Sources involved in the talks at the United Nations Commission on International Trade Law (UNCITRAL) say the scene is set for a tense showdown in the Austrian capital. While EU countries, Canada and China are keen to explore a new arbitration mechanism, they fear the U.S. could try to water down some of the proposed changes to the international legal framework.
Green groups and other campaigners accuse the opaque ISDS framework of providing unscrupulous multinationals with a platform to undermine national courts and weaken environmental standards and workers’ rights. Opposition to ISDS was so intense in recent years, particularly in Germany, that it effectively killed off a landmark trade deal between the U.S. and the EU and almost torpedoed an accord between Brussels and Ottawa.
The EU seized on this widespread opposition to ISDS to propose a new court aimed at overhauling investor protection rules at a global level. The EU’s new model will shift from the nontransparent, ad-hoc ISDS clauses in hundreds of bilateral deals to a far more open and permanent system, with independent oversight of arbitrators and court proceedings.
In line with the EU’s thinking, the draft conclusions for the meeting in Vienna show most participants are considering the merits of setting up “a new international convention establishing a multilateral investment tribunal,” according to a copy of the one-page document obtained by POLITICO.
“It was agreed that the topic of reforming the current procedures for the resolution of treaty-based investment disputes was worthy of future consideration and should be dealt with as a matter of priority,” the document says.
The document is subject to revisions after the meeting and it’s unclear if Washington, in particular, will try to block a new framework outright. Officials at the Commerce Department did not respond to questions on their position ahead of the meeting.
Decisions at UNCITRAL typically are made by consensus based on a “large majority,” but if consensus is not reached, the U.N. body can hold a vote, in which the U.S. could theoretically be outnumbered.
End of the road for ISDS
Monday’s declaration could only empower UNICITRAL to launch discussions on setting up a new global investment court, according to U.N. and EU officials.

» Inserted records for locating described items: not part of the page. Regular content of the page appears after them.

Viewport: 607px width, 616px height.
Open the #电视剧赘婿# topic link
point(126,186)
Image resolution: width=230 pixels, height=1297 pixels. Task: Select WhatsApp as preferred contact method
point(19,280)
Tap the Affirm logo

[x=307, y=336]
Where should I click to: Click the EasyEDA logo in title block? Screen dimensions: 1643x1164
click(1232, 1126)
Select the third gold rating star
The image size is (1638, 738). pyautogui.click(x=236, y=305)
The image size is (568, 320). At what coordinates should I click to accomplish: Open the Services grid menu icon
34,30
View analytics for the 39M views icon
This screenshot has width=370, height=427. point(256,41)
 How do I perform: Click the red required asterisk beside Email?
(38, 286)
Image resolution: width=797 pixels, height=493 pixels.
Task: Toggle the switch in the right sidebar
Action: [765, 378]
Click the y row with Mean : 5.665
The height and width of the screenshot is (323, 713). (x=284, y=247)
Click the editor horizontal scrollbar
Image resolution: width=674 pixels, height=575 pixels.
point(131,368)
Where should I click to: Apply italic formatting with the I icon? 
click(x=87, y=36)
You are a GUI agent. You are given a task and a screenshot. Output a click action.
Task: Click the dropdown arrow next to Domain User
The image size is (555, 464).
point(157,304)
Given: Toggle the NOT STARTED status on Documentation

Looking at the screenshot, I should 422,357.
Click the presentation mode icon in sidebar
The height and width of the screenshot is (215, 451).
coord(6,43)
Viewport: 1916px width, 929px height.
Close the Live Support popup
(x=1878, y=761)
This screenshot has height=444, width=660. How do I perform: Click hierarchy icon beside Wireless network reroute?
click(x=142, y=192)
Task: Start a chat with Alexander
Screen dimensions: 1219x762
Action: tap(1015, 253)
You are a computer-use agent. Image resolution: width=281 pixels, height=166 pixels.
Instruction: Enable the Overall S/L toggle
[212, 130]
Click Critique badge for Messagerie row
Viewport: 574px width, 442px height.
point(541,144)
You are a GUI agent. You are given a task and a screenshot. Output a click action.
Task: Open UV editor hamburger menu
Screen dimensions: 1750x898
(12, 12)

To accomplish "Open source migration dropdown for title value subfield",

But privately, officials taking part in the talks say the days of the current ISDS system are numbered.
While the U.S. and Japan have reservations about a wholesale shake-up of the ad-hoc court system, Europe and Canada have campaigned aggressively for rolling out a new court that would prevent private companies from choosing their own arbitrators.
“There are some countries that are not convinced that the current system is entirely flawed,” a senior official who will attend the meeting said. He added, however, that “a large number of states are likely to express themselves since they perceive the issue of having a global body is worthy of further discussion.”
European Commissioner for Trade Cecilia Malmström, who has turned ISDS reform into one of her key political objectives, said last month she wants a “full mandate” for a global investment court system before the end of the year.
In a note published by UNCITRAL’s secretariat in April, the U.N. body recognized that the current ISDS regime recently “attracted strong and growing criticisms in various parts of the world.”
It said the main concerns related to the method of appointing arbitrators, arbitrators’ independence and impartiality, the lack of transparency and coherence surrounding an ad-hoc court system and the lack of corrective mechanisms for governments hoping to appeal a court decision.
At today’s meeting, China will tell its trading partners that Beijing fully supports carrying out work at an international level designed to find out what the major shortcomings are of the current ISDS system. Beijing also said countries should “carefully examine the pros and cons of any proposal” on a multilateral court in order to avoid “any new systemic challenges.”
The U.S. is expected to be an antagonistic force in the room because of its fundamental opposition to a court that could potentially reduce investor protections, a European official and a lawyer following the potential reforms said.
The EU, on the other hand, will drive home its message that without a move to clean up the current ISDS system its ability to include investment protection in future trade deals will evaporate.